== SUPPLIED TEXT ==

[ 
https://issues.apache.org/jira/browse/SPARK-6681?page=com.atlassian.jira.plugin.system.issuetabpanels:all-tabpanel
 ]

Sean Owen resolved SPARK-6681.
------------------------------
    Resolution: Cannot Reproduce

We can reopen this if there is a follow-up with more detail but looks like a 
YARN / env issue.

> JAVA_HOME error with upgrade to Spark 1.3.0
> -------------------------------------------
>
>                 Key: SPARK-6681
>                 URL: https://issues.apache.org/jira/browse/SPARK-6681
>             Project: Spark
>          Issue Type: Bug
>          Components: Spark Submit
>    Affects Versions: 1.3.0
>         Environment: Client is Mac OS X version 10.10.2, cluster is running 
> HDP 2.1 stack.

===

## WORK INSTRUCTIONS:
Write out the Spark issue notice above word for word, from "Sean Owen resolved" up to and including "YARN / env issue.".

== ENTRIES PROVIDED ==

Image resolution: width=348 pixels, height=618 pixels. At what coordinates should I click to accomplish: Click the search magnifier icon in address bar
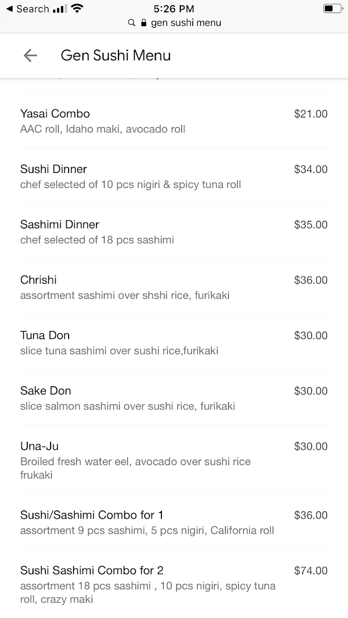[x=132, y=23]
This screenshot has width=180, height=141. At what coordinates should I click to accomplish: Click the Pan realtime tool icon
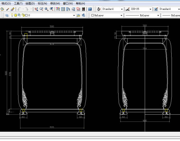37,9
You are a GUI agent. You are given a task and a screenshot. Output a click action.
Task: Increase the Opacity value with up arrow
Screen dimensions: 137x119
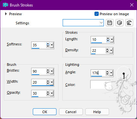48,92
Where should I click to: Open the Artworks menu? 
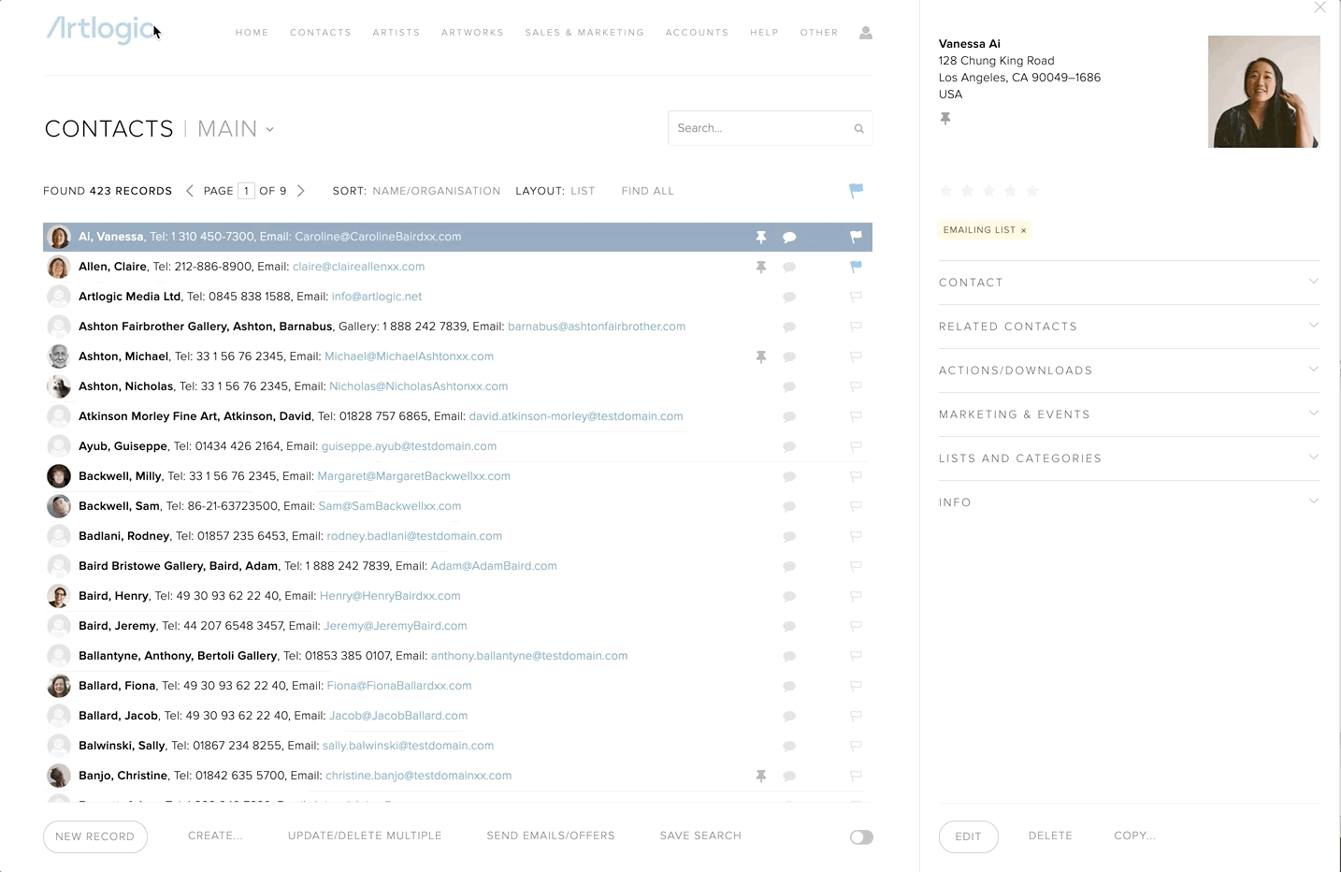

===

## CORRECT RESULT:
Sean Owen resolved SPARK-6681.
------------------------------
    Resolution: Cannot Reproduce

We can reopen this if there is a follow-up with more detail but looks like a 
YARN / env issue.